Information given:

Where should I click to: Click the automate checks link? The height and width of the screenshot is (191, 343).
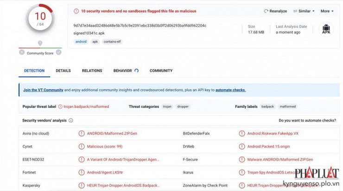point(230,90)
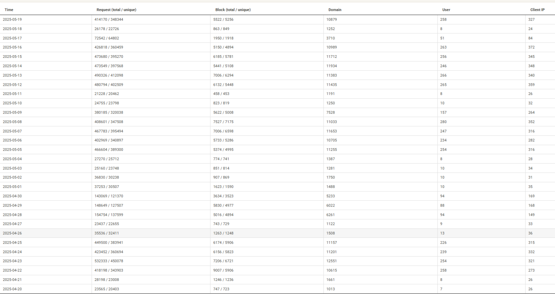Select domain count 12551

click(331, 261)
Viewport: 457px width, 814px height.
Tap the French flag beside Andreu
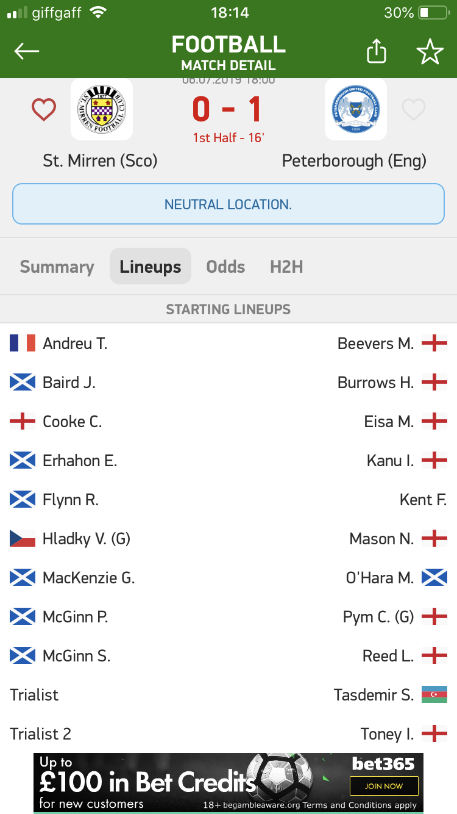(23, 343)
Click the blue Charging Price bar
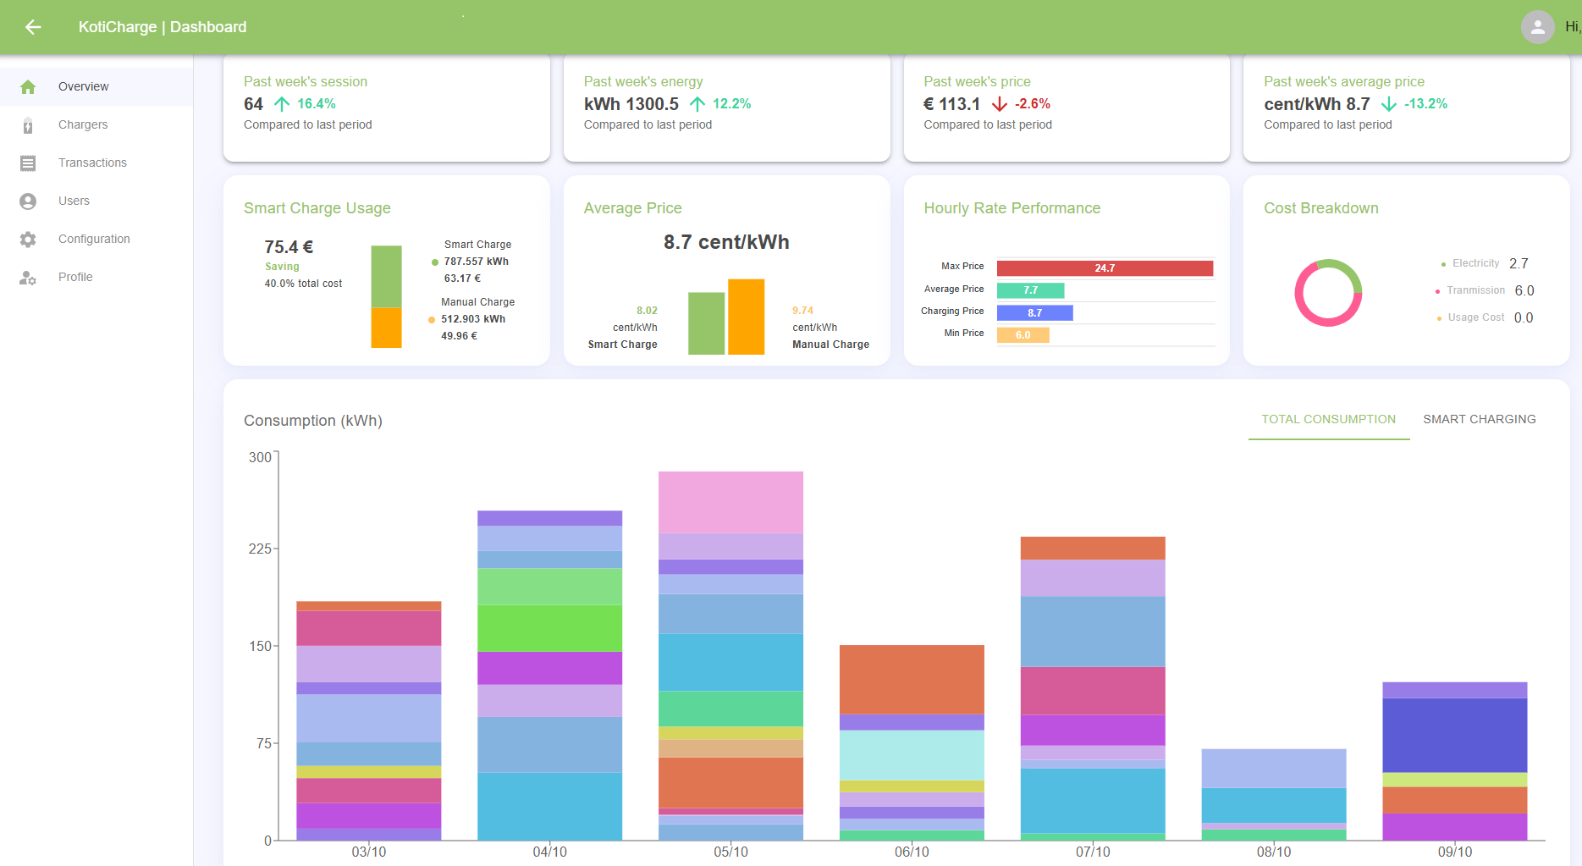Image resolution: width=1582 pixels, height=866 pixels. click(x=1034, y=313)
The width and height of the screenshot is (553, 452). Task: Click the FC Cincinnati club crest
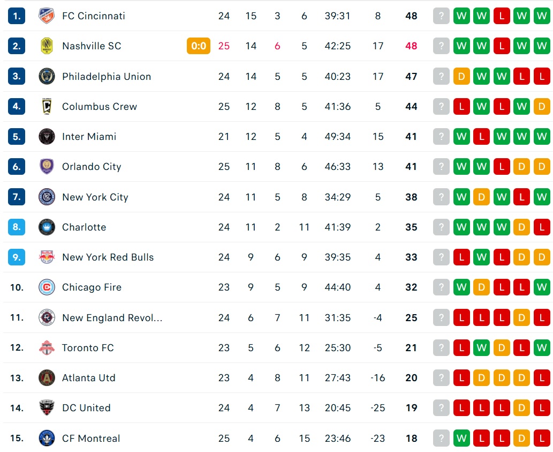pos(47,16)
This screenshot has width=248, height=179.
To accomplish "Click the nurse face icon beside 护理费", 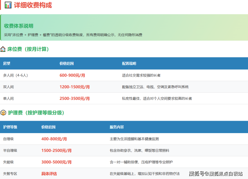I will [x=3, y=113].

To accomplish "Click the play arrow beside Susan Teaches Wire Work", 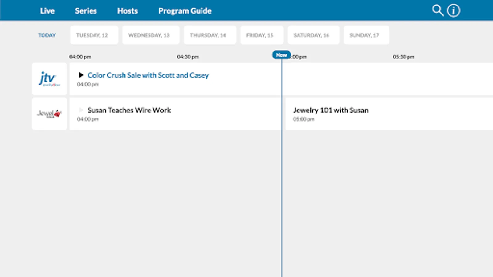I will coord(81,110).
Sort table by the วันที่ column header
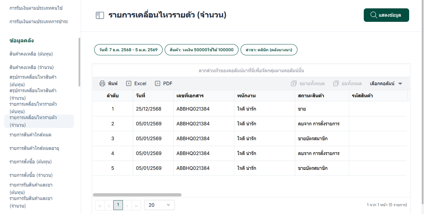 point(141,96)
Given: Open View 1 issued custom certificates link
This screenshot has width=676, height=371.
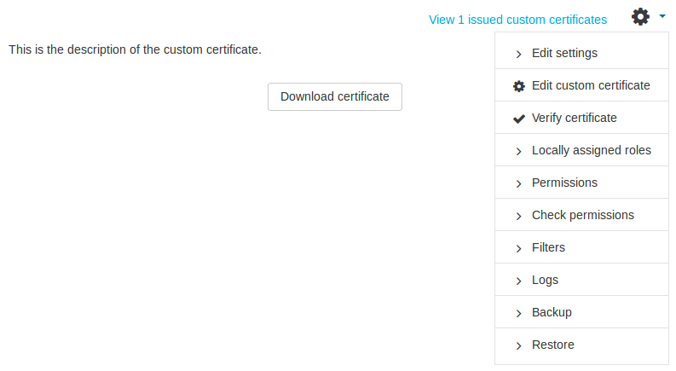Looking at the screenshot, I should [x=517, y=19].
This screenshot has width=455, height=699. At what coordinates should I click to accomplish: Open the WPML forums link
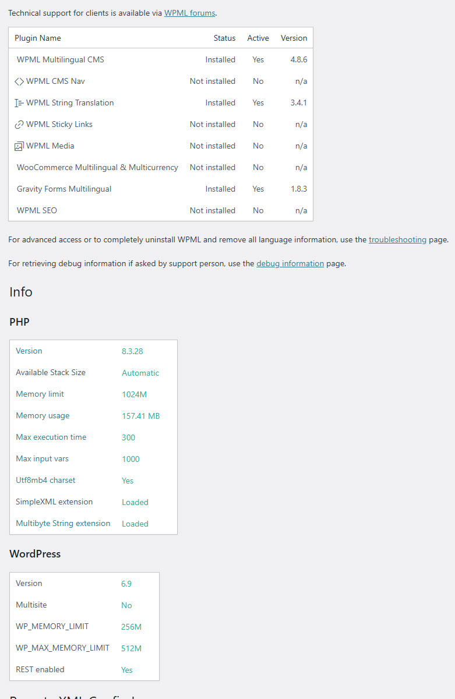pyautogui.click(x=190, y=13)
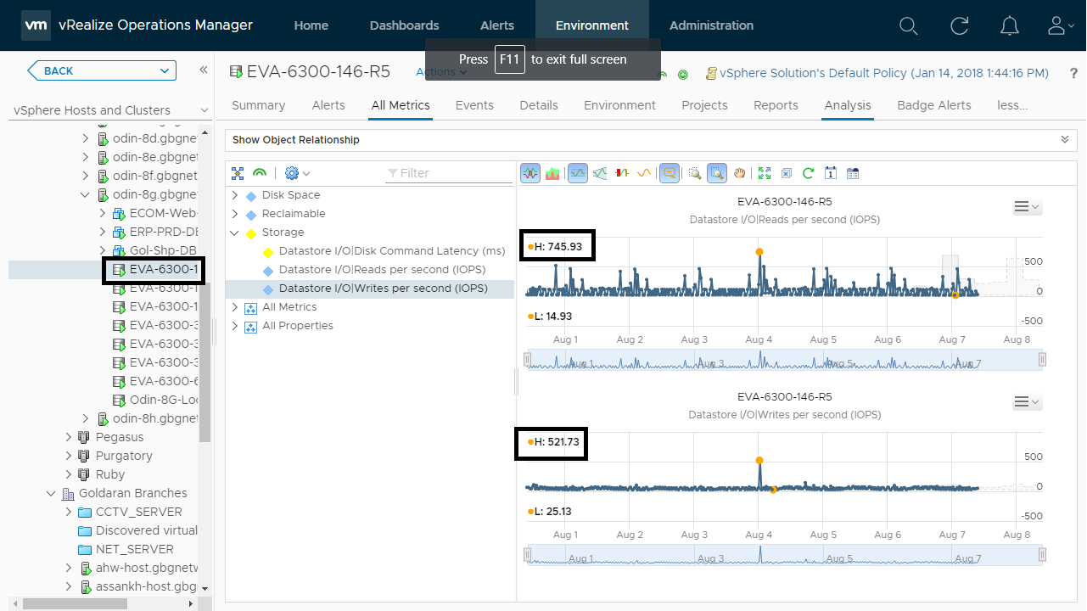The image size is (1087, 611).
Task: Open the vSphere Hosts and Clusters dropdown
Action: (204, 110)
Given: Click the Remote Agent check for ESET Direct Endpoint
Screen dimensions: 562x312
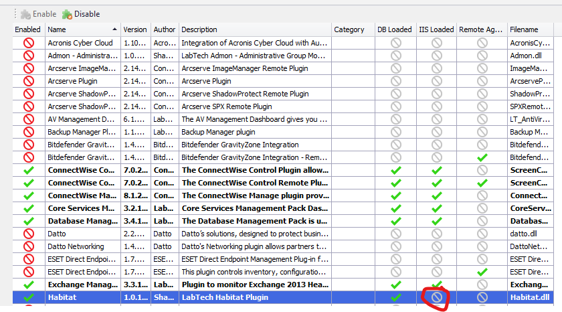Looking at the screenshot, I should point(482,272).
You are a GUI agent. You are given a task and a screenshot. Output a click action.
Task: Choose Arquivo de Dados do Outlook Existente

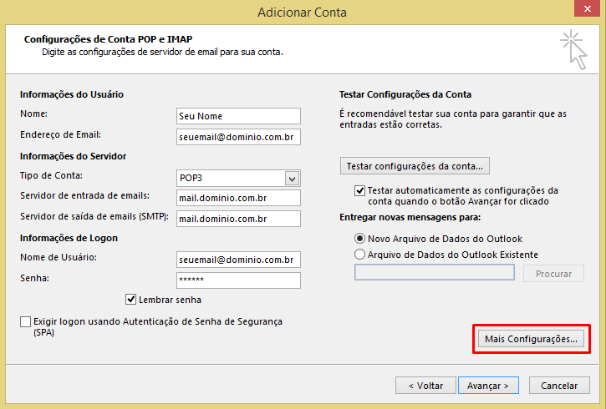tap(359, 255)
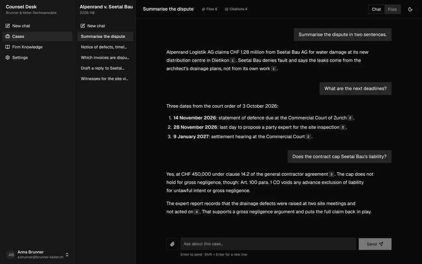Open Which invoices are disputed chat
The width and height of the screenshot is (422, 264).
click(105, 57)
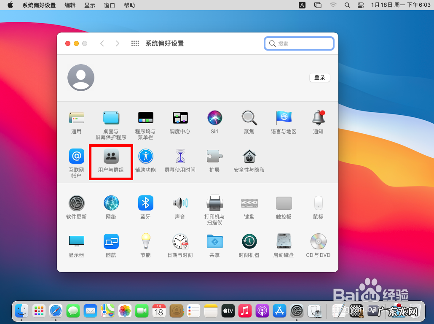The height and width of the screenshot is (324, 434).
Task: Open 语言与地区 settings
Action: [x=284, y=118]
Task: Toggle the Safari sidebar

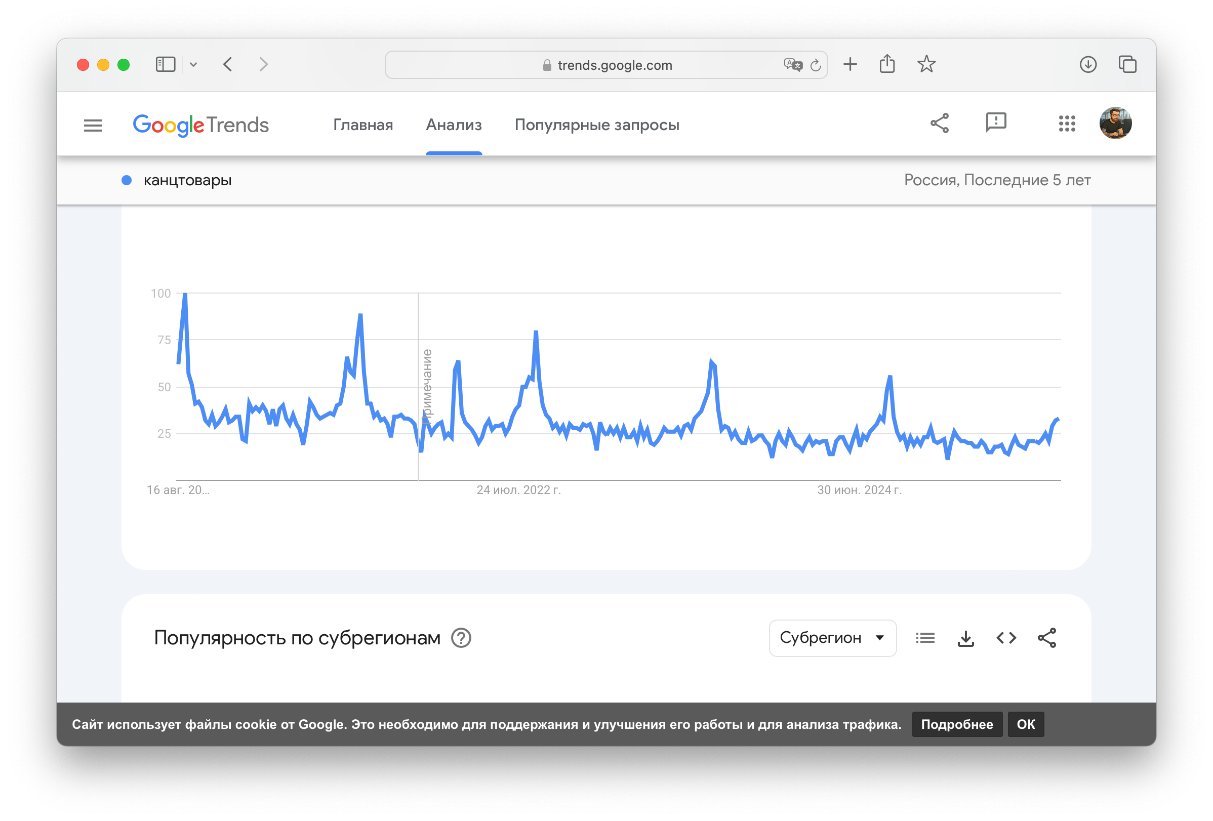Action: (x=165, y=65)
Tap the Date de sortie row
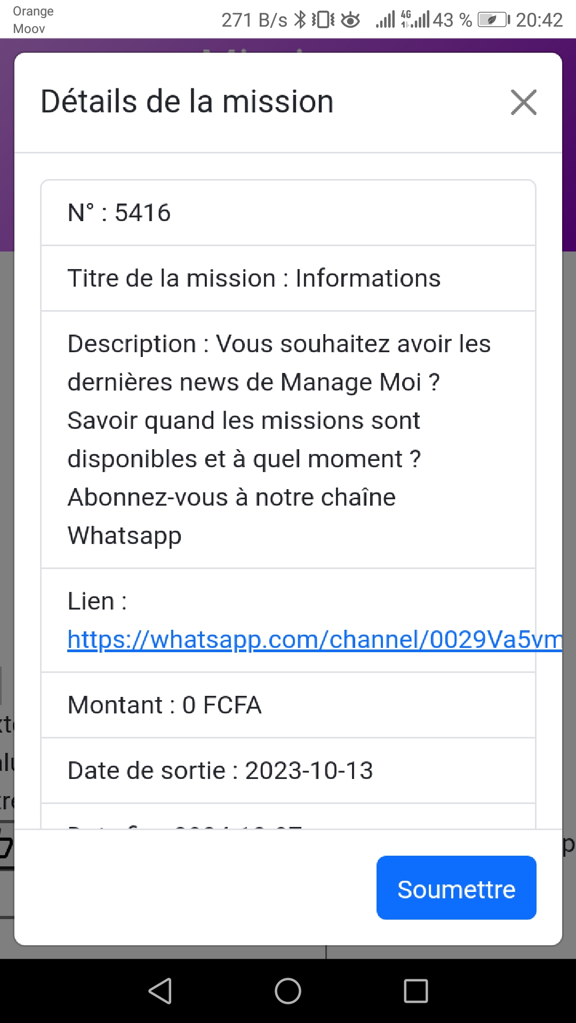The width and height of the screenshot is (576, 1023). pos(288,770)
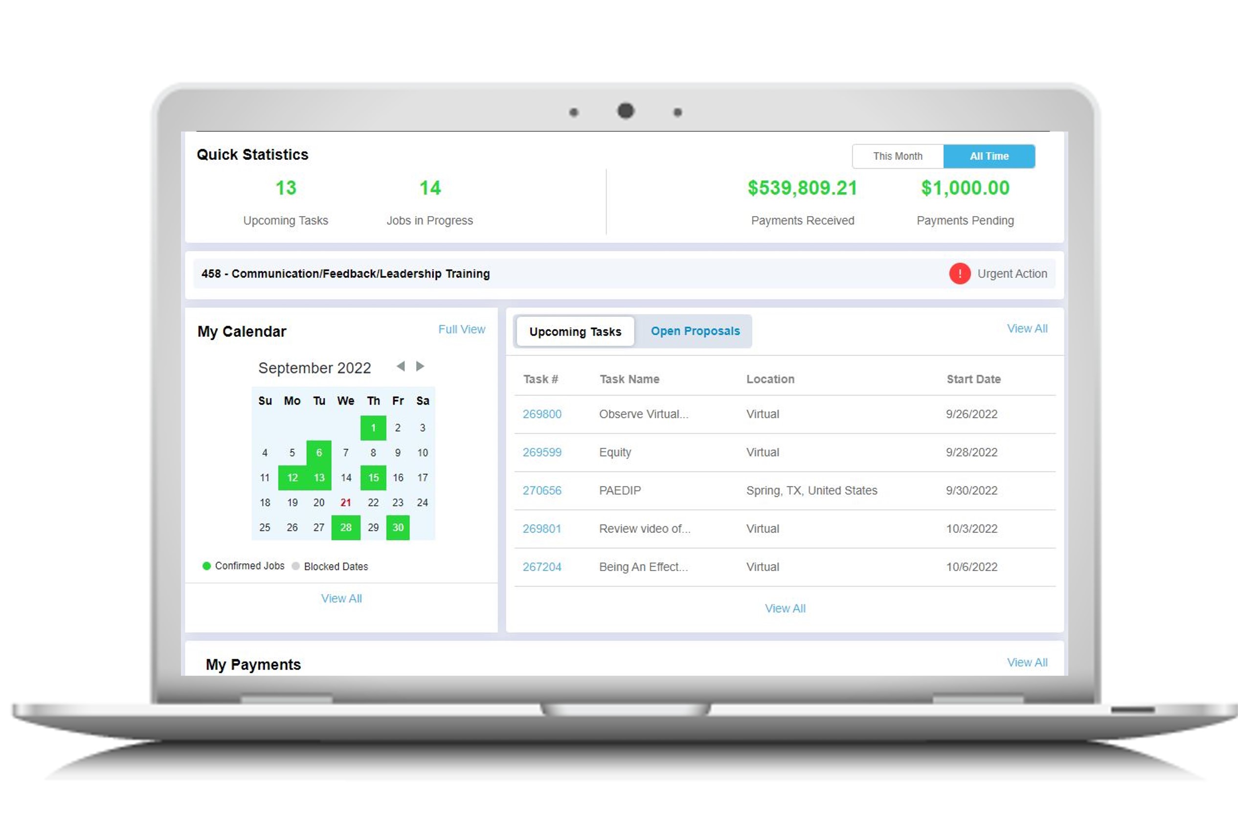Select confirmed job date 15 on calendar

tap(373, 477)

What you will do: Put the stretch of the entries from the line containing "Sort table by the วันที่ column header" through the last line into a numbered list, skipping blank lines. Leave the pictures out of your answer.

Task solution:
1. Sort table by the วันที่ column header
2.  point(141,96)
3. Given: Open View 1 issued custom certificates link
4. This screenshot has width=676, height=371.
5. Looking at the screenshot, I should [x=517, y=19].
6. This screenshot has width=455, height=699. At what coordinates should I click to accomplish: Open the WPML forums link
7. pyautogui.click(x=190, y=13)
8. The image size is (1087, 611).
9. Task: Open the vSphere Hosts and Clusters dropdown
10. Action: (204, 110)
11. Given: Click the Remote Agent check for ESET Direct Endpoint
12. Screen dimensions: 562x312
13. Looking at the screenshot, I should point(482,272).
14. You are a GUI agent. You are given a task and a screenshot. Output a click action.
15. Task: Choose Arquivo de Dados do Outlook Existente
16. tap(359, 255)
17. Open Which invoices are disputed chat
18. The width and height of the screenshot is (422, 264).
19. click(105, 57)
20. The height and width of the screenshot is (324, 434).
21. Task: Open 语言与地区 settings
22. Action: [x=284, y=118]
23. Task: Toggle the Safari sidebar
24. Action: (x=165, y=65)
25. Tap the Date de sortie row
26. The width and height of the screenshot is (576, 1023). pos(288,770)
27. Select confirmed job date 15 on calendar
28. tap(373, 477)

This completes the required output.